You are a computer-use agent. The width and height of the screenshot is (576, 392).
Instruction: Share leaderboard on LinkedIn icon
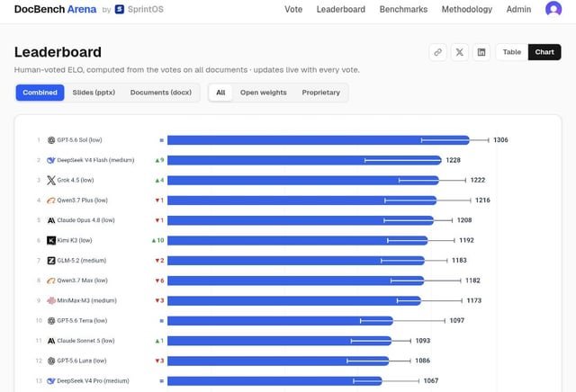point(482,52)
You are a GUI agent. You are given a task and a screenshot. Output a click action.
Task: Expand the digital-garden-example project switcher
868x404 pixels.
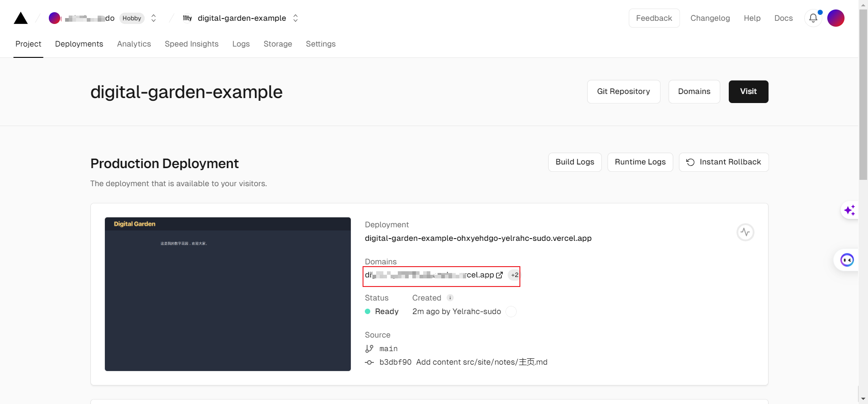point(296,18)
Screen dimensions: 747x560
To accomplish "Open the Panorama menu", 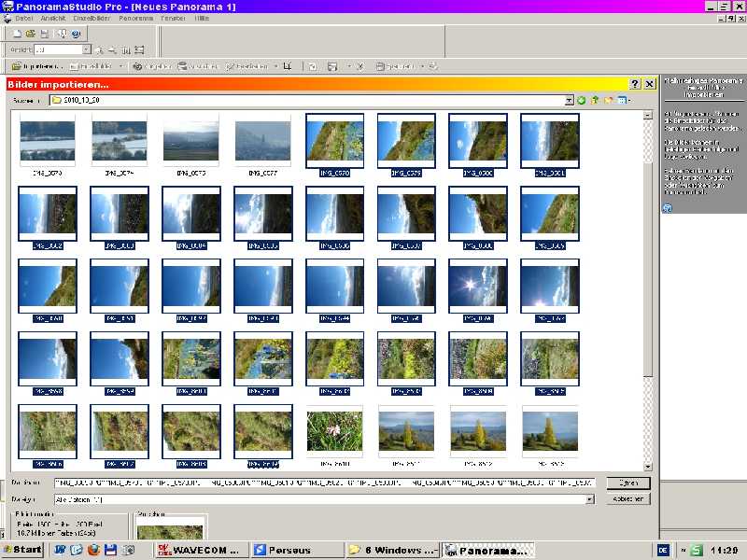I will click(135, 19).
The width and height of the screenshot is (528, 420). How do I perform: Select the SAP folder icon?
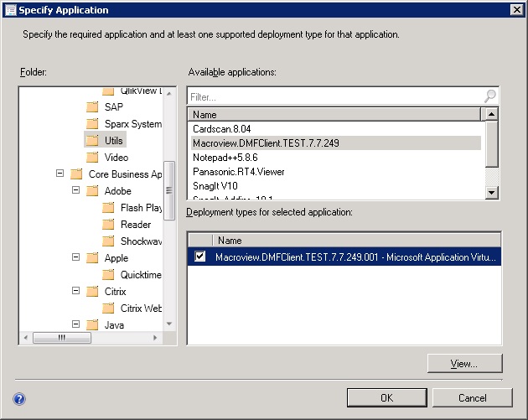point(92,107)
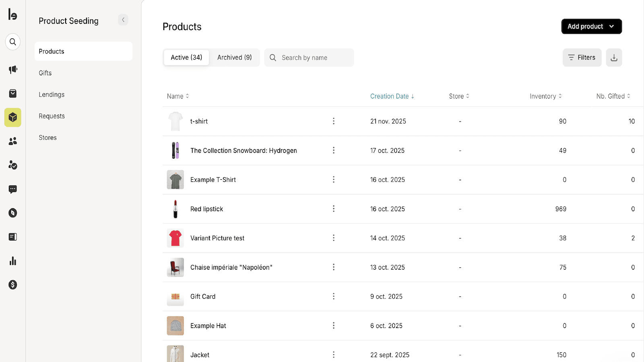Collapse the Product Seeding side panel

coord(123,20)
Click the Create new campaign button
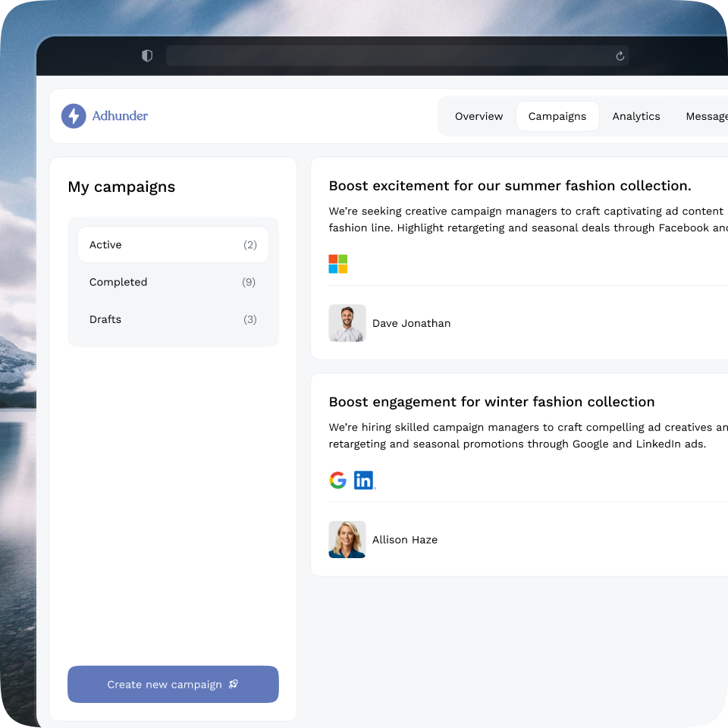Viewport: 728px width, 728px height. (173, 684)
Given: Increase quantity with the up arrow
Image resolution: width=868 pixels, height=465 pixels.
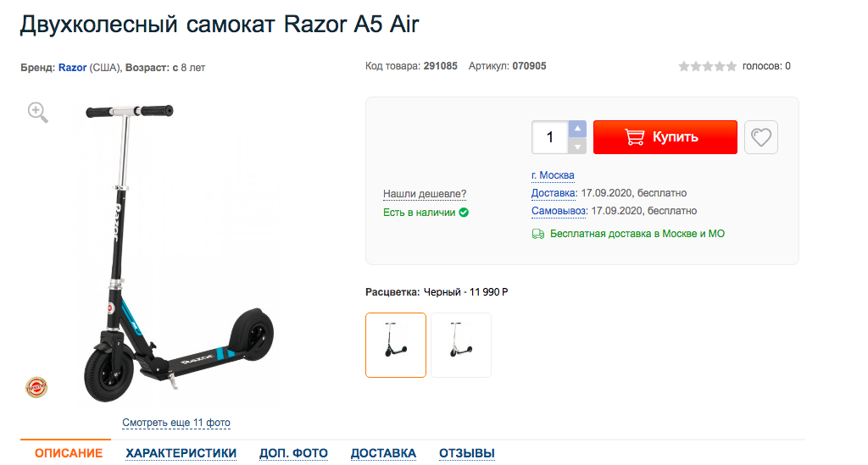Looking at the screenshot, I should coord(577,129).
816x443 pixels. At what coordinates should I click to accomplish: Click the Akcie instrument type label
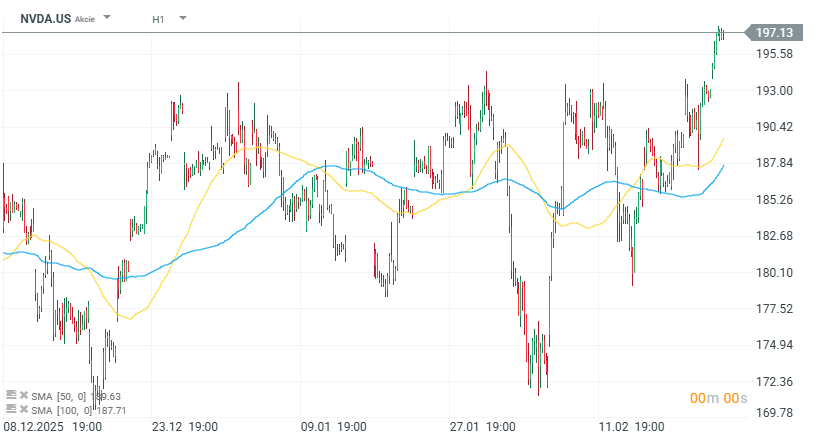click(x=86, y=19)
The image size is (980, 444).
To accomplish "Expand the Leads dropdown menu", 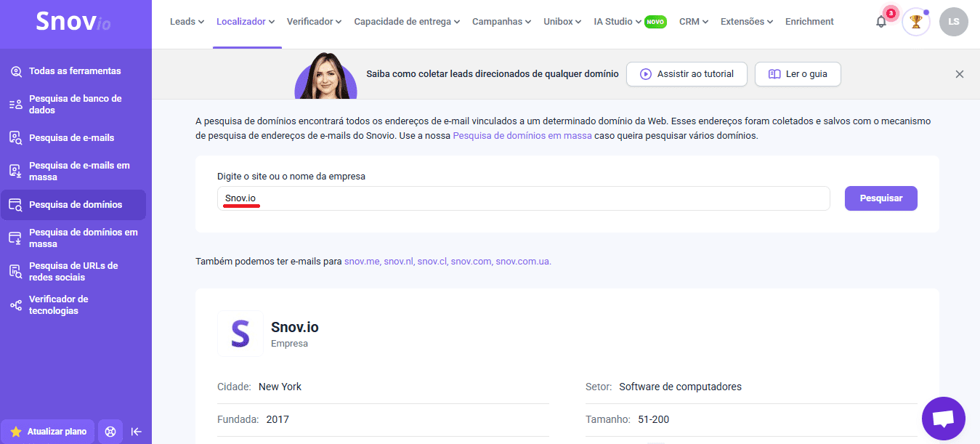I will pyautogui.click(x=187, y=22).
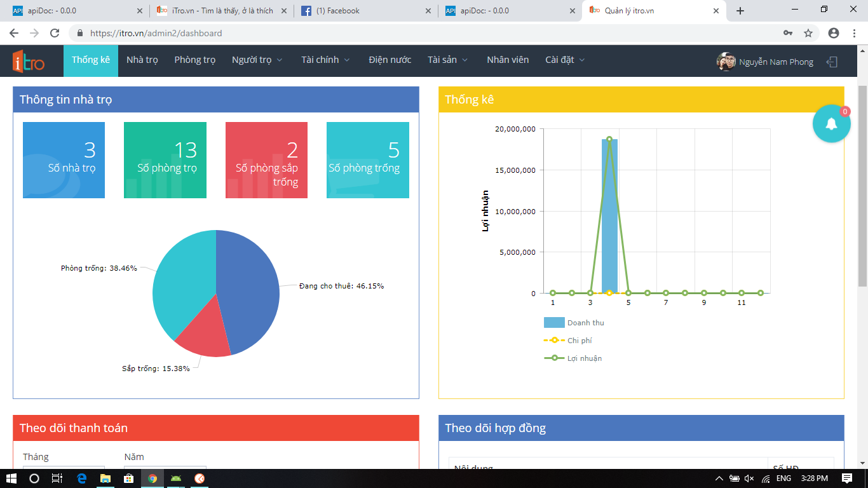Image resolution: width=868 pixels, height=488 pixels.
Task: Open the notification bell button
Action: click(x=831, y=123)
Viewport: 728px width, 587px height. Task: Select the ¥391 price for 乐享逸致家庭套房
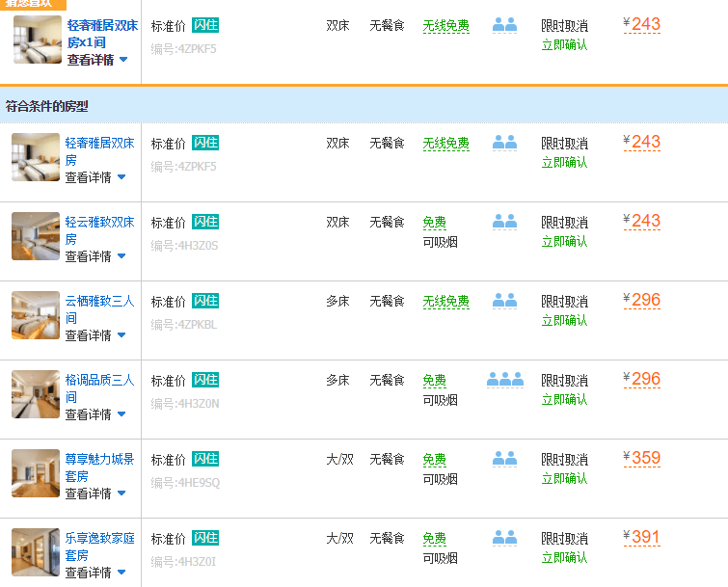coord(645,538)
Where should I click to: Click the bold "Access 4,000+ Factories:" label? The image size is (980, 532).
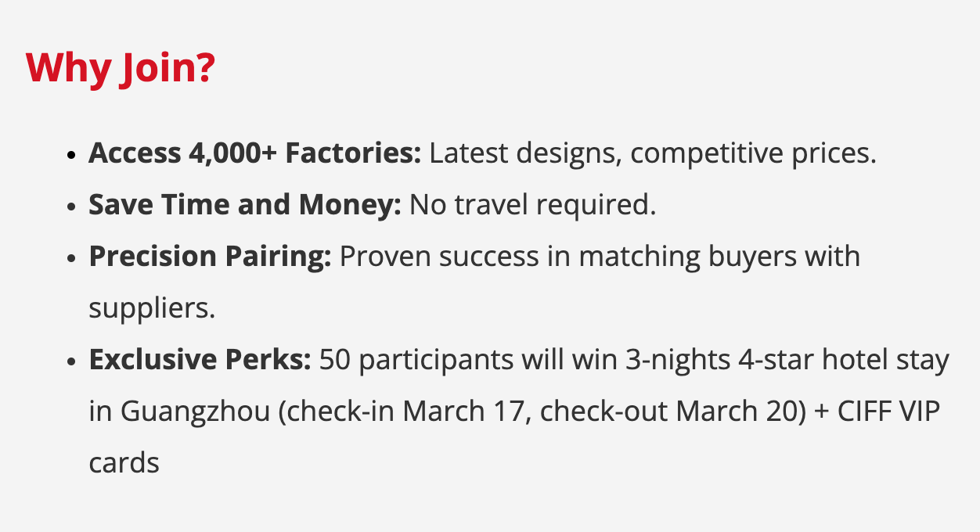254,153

- - - - -

Problem requirements: Look for the word "agent". Copy out every line of the data that has it.

Your solution:
You are a computer-use agent. The width and height of the screenshot is (576, 392).
You are a GUI agent. You are given a task and a screenshot. Output a click action.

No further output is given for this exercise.